When you study physics, you’re bound to brush up against some of the universe’s larger mysteries. What came before the Big Bang? What lies inside a black hole? Is it possible to break a stick of dry spaghetti into exactly two pieces?
Perhaps you’ve found yourself asking that last question in your own kitchen. Why is it that, when you try to snap a single piece of uncooked spaghetti in half, you almost always end up with three or more pieces of pasta clattering across your counter? It’s a logic-defying phenomenon that has baffled chef and scholar alike for decades; even Nobel physics laureate Richard Feynman, who helped develop the atomic bomb during World War II, is said to have spent the better part of a night sitting in his kitchen, snapping spaghetti sticks and searching for an explanation.

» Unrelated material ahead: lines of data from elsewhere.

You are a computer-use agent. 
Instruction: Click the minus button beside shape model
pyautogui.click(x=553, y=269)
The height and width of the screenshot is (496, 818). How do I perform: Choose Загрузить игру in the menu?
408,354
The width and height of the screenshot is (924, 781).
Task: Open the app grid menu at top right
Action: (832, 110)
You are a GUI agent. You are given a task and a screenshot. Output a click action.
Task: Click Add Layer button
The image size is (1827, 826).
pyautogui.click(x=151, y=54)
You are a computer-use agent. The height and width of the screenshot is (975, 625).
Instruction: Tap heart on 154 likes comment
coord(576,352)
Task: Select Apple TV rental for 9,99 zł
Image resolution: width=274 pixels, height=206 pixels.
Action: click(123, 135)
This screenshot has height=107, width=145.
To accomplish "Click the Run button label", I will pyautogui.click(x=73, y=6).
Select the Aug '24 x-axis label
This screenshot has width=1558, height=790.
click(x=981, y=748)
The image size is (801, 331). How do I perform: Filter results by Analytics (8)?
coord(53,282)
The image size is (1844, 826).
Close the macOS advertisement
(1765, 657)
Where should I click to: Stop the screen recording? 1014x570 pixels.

Feynman came up dry, so to speak — but finally, a new study published Monday (Aug. 13) in the Proceedings of the National Academy of Sciences provides some closure. With the help of some mathematical models and a spaghetti-bending robot, researchers at MIT have found that, yes, it is possible to break a piece of uncooked spaghetti into just two pieces, but there’s a twist … literally. To prevent bent spaghetti from splintering into a half dozen pieces, the researchers wrote, one end of the pasta first has to be twisted nearly 360 degrees.